Сашка резко разжмурился. Вглядываясь, побежал глазами по лицам: точно искал хотя бы понимания, пусть не жалости. Неужели сердца их так успели очерстветь? Неужели рука Берегини не хранит уже это заповедное место?!..

Кто-то потупился. А Хурд, все еще предлагающий себя, дернул толстыми потрескавшимися губами. Сашка наклонился и обеими руками вцепился в меч. Замотанный в платок покрутил головой:

— Кинь, девка, не дури.

— Белены объелась?

— Так она ведьма!..

Слово оскорблением ударило в лицо вместе с горстью смешанной со снегом пыли. Сашка смотрел, набычась. Хорошо, что ни луков, ни пращей нет у них.

— Отойдите.

Хурд хрюкнул. Они даже смеяться не умеют по-настоящему. Зачем их наказала Берегиня — Чертой, бездомностью, голодом? В чем провина?

Рукоять меча согрела Сашкины ладони. Государыня учила его им владеть. Значит, не подведет. Знала она, что придется вот так стоять против толпы ее маленькому ученику? Пусть насмехаются, лишь бы не подходили. Он же не сможет…

— Отойдите, — повторил он.

Сашка представлял, как же еще мало знает, как же не умеет управлять не то что толпой, собой самим. Не умеет угадать то единственное мгновение между стоянием и тем мигом, когда они кинутся. Поймать этот миг — тогда хоть одного встретит на меч. Иначе — сомнут, раздавят. Да ладно он… Берегиня лежала у его ног, и убежать Сашка тоже не мог. Даже если бы успел. Они стали заходить с двух сторон. На голом поле спиной не прижмешься, чтобы их только спереди встретить. В руках силы нет — Берегиню не унесешь. Колдовская сила в Сашке иссякла. Всей надежды — меч. Даже не родовой. Да тот — насмелился бы взять? Он — мальчишка, родовой клинок не про таких выродков. Сашка вздернул голову на хрупкой шее, наставил меч на Хурда — острием на уровень глаз, как учили. Руки подрагивали. Правая нога вперед, колени присогнуты. Лишь бы не ждать — долго Сашка так не простоит. И меч для него тяжел. И защиты совсем не помнит.
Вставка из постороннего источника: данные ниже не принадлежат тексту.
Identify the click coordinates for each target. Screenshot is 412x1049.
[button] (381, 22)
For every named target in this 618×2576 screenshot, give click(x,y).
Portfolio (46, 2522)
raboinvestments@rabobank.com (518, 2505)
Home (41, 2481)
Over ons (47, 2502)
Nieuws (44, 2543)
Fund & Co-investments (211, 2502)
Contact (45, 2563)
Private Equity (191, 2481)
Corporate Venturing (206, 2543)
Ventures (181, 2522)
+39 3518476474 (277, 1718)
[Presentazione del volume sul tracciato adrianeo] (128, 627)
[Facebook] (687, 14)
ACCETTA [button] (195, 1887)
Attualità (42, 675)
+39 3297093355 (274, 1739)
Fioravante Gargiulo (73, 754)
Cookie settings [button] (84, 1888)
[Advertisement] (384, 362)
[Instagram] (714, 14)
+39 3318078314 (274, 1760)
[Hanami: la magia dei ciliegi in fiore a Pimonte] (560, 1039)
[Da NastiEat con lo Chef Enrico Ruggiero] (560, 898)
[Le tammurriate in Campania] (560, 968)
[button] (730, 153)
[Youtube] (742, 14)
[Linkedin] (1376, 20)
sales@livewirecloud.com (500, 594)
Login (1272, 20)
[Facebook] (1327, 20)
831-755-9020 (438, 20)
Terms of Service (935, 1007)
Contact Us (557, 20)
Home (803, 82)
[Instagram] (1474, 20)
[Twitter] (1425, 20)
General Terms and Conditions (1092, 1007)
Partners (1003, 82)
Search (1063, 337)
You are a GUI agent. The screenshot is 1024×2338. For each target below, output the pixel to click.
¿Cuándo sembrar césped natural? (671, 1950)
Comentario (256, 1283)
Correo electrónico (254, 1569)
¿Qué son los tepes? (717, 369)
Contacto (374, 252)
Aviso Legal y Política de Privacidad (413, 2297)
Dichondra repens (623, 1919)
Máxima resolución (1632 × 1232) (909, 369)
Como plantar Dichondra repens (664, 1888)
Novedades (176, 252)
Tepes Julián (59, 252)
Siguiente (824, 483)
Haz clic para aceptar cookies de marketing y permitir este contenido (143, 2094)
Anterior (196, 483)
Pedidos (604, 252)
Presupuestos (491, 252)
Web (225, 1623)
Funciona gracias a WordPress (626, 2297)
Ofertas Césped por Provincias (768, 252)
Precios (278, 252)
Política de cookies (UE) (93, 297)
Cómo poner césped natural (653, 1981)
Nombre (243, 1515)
И человека ударить, пусть дурного, но человека?.. Хурд, в отличие от Сашки, темным дремучим разумом это понял и приблизился на шажок:

— Положь цацку.

— Стой!!

Голос вышел тоньше писка. Но другие в толпе, видно, почуяли серьезность Сашкиного намерения:

— Девка, не глупи. Иди. Мы не держим!

Миг, когда на него прыгнули, Сашка все же уловил. Даже делать ничего не пришлось. Хурд, как кура на спицу, насадился на меч. Потянул его вниз своим весом. Уже мертвый.

Всем телом назад, рывком. Меч вышел, точно из масла. Сашка качнулся от вида крови. Крутанул клинком. Тех, кто не знает искусства мечного боя, это здорово пугает. Поневоле отшатнешься. Даже если до острия еще с добрый вершок.

— Ведьма! Падаль! Бей ее!!

Вот только почему-то никто не торопился бить. Не улыбалось лечь вонючей грудой рядом с Хурдом, что ли? Сашка всхлипнул. Всю жизнь он мечтал быть ведьмой, а теперь — когда признали, а ведовской силы в нем вовсе нет и почему-то очень больно. Локтем левой руки он вытер глаза: ему надо очень хорошо видеть. Он покрутил головой. Ему очень важно сейчас хорошо видеть сердцем. Чтобы не прозевать следующего. Даже если придется положить всех.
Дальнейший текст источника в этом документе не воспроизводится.